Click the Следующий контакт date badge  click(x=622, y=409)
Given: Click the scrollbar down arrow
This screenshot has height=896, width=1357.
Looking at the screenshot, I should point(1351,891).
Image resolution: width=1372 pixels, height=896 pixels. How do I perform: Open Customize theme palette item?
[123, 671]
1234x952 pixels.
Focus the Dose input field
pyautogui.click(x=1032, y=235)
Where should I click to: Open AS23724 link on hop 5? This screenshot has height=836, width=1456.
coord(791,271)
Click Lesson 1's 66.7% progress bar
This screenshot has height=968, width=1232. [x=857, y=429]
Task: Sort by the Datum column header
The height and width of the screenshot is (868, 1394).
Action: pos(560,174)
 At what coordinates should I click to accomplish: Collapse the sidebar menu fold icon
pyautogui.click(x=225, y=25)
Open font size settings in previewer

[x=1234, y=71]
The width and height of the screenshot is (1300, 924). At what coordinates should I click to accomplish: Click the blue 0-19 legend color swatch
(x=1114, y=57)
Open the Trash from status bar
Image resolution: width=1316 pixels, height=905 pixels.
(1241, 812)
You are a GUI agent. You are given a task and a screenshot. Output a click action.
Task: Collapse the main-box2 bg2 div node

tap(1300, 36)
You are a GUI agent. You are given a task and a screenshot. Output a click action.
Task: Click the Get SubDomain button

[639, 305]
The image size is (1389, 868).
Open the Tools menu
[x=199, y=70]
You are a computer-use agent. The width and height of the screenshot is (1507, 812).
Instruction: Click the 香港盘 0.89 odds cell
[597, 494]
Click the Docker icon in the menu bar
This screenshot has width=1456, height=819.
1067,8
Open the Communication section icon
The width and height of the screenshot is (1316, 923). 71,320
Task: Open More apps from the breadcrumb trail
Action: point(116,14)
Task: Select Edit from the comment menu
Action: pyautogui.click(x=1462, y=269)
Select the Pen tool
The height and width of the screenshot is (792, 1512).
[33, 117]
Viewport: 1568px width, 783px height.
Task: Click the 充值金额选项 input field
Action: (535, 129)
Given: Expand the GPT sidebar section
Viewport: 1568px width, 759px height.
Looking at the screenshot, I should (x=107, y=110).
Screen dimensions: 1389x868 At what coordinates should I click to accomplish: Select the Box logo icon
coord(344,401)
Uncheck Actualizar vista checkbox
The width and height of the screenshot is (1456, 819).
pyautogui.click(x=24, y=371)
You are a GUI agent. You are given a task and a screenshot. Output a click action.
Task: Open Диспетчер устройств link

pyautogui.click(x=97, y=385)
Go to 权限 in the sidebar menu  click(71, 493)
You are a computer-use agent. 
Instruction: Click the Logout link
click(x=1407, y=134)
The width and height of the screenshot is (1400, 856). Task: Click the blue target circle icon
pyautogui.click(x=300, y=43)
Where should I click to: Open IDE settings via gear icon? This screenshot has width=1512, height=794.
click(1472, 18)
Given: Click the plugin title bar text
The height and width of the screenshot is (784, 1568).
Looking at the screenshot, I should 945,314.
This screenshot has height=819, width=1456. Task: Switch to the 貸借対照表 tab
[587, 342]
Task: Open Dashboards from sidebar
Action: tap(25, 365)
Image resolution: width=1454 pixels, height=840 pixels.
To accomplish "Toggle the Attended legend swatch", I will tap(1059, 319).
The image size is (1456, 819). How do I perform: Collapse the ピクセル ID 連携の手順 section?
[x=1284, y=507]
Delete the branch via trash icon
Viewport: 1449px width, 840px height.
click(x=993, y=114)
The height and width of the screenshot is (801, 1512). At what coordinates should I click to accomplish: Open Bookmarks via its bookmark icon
================================
WHAT TO DO: Return precisely the lines of the records, starting with the line that holds "The height and width of the screenshot is (784, 1568)." and ending with the last one.

RESULT BELOW:
The height and width of the screenshot is (784, 1568).
Looking at the screenshot, I should 945,314.
This screenshot has height=819, width=1456. Task: Switch to the 貸借対照表 tab
[587, 342]
Task: Open Dashboards from sidebar
Action: tap(25, 365)
Image resolution: width=1454 pixels, height=840 pixels.
To accomplish "Toggle the Attended legend swatch", I will tap(1059, 319).
The image size is (1456, 819). How do I perform: Collapse the ピクセル ID 連携の手順 section?
[x=1284, y=507]
Delete the branch via trash icon
Viewport: 1449px width, 840px height.
click(x=993, y=114)
The height and width of the screenshot is (801, 1512). At what coordinates should I click to accomplish: Open Bookmarks via its bookmark icon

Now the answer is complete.